--- Records to use ---
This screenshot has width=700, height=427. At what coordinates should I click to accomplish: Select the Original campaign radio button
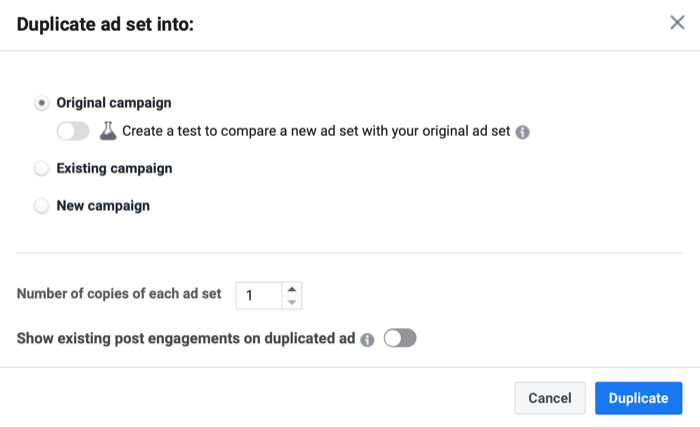[x=42, y=103]
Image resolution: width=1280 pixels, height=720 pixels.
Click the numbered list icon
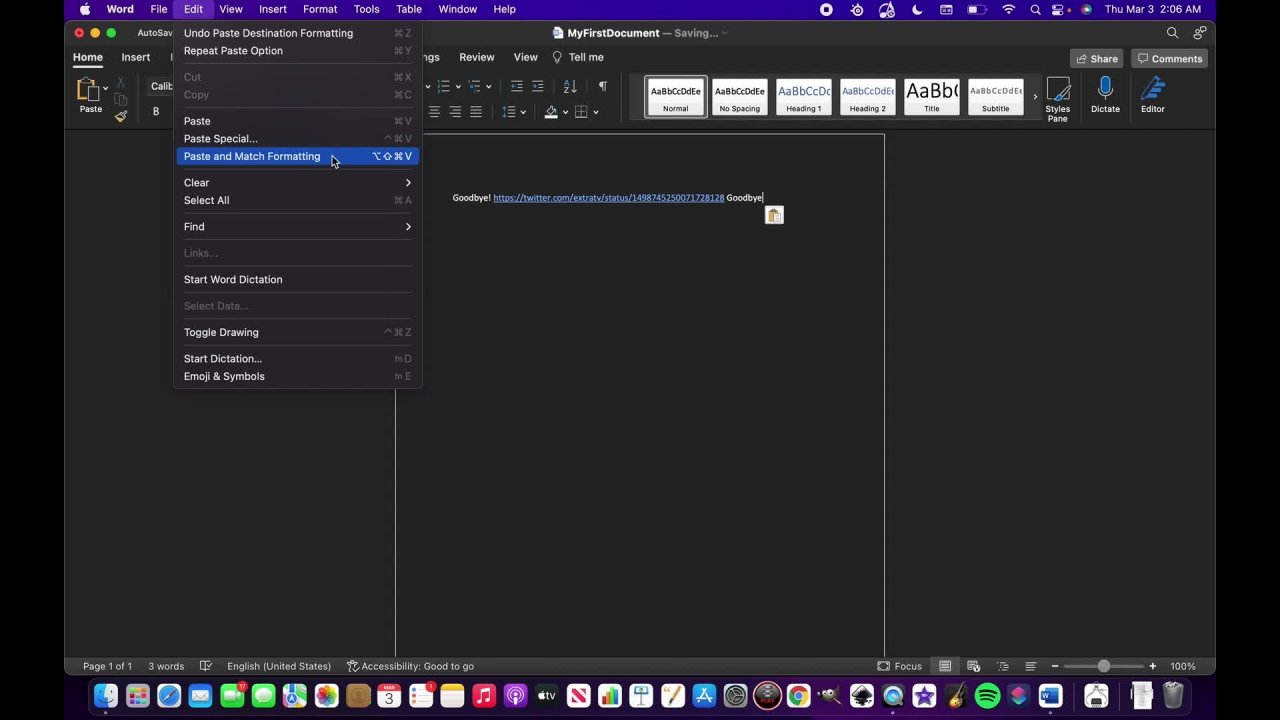pos(442,87)
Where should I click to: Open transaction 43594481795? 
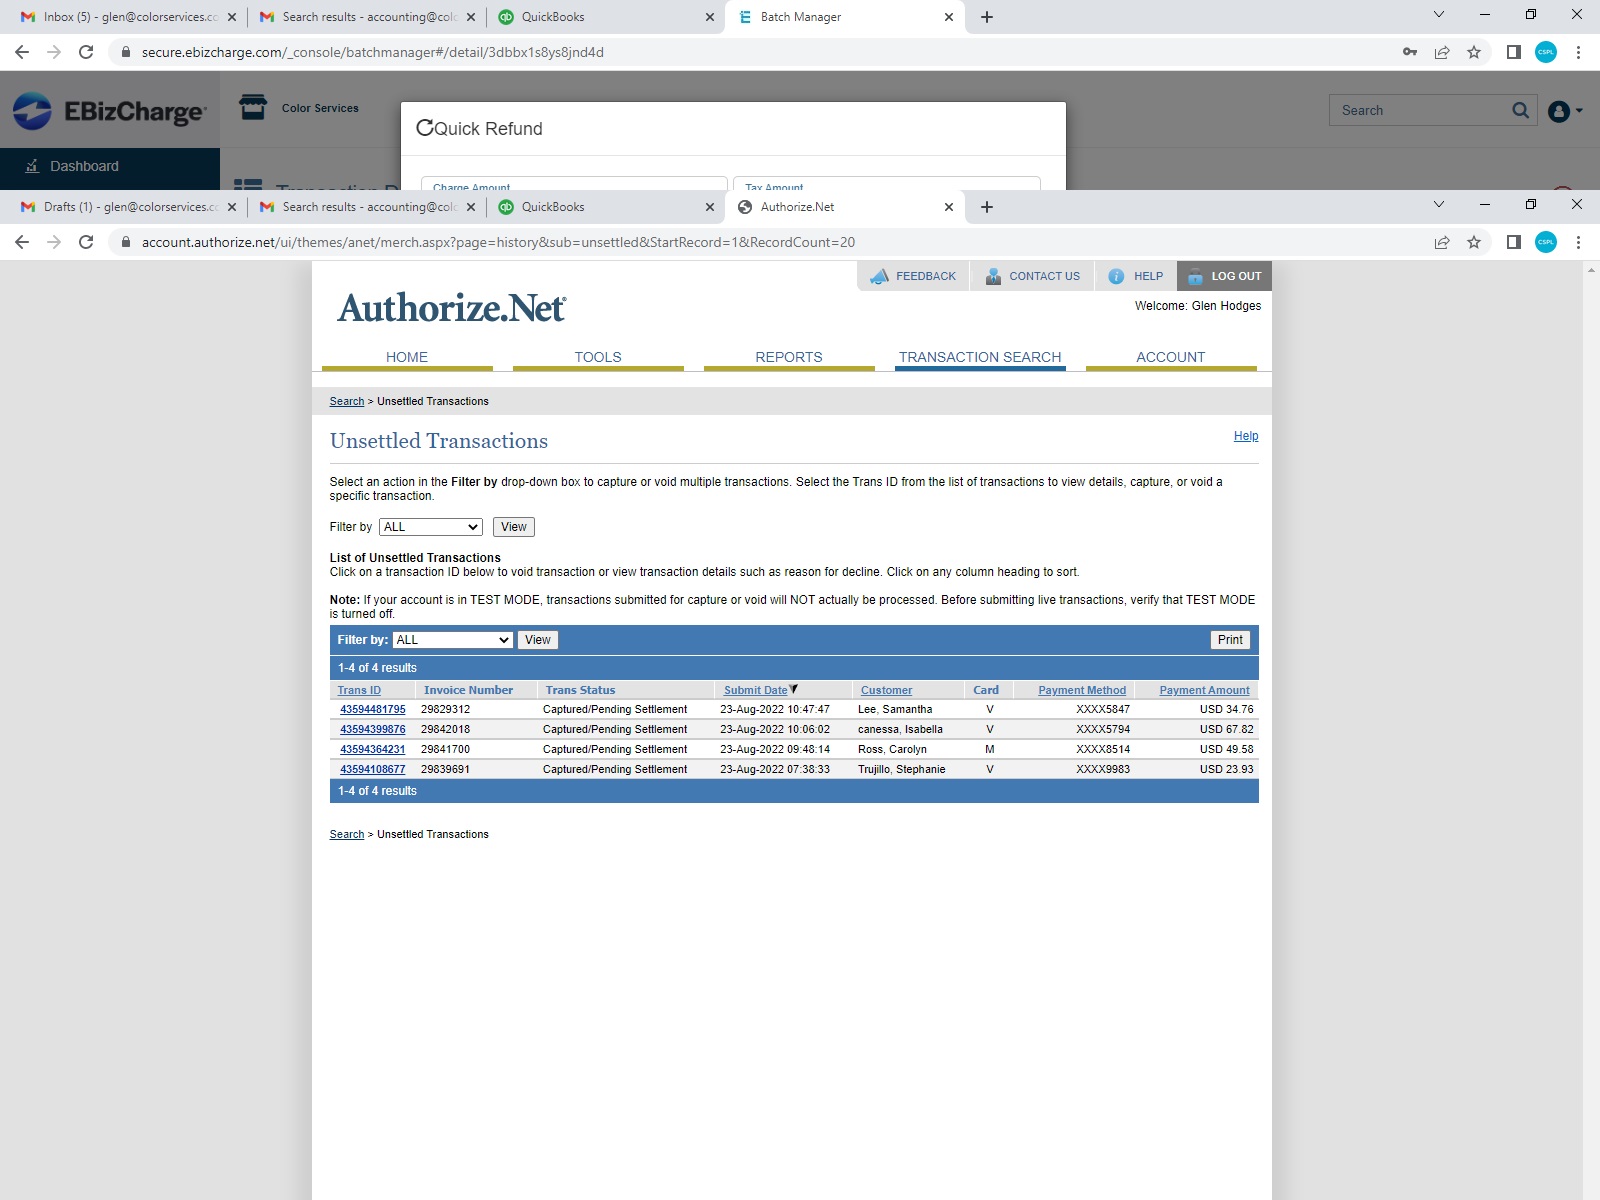(372, 710)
---
▶ [Try it]
Copy every record character for character. Skip the pictures.

▶ [Task solution]
This screenshot has width=700, height=427. At what coordinates should I click to accomplish: Select the Original campaign radio button
[x=42, y=103]
Image resolution: width=1280 pixels, height=720 pixels.
Click the numbered list icon
pos(442,87)
Where should I click to: Open transaction 43594481795? 
(372, 710)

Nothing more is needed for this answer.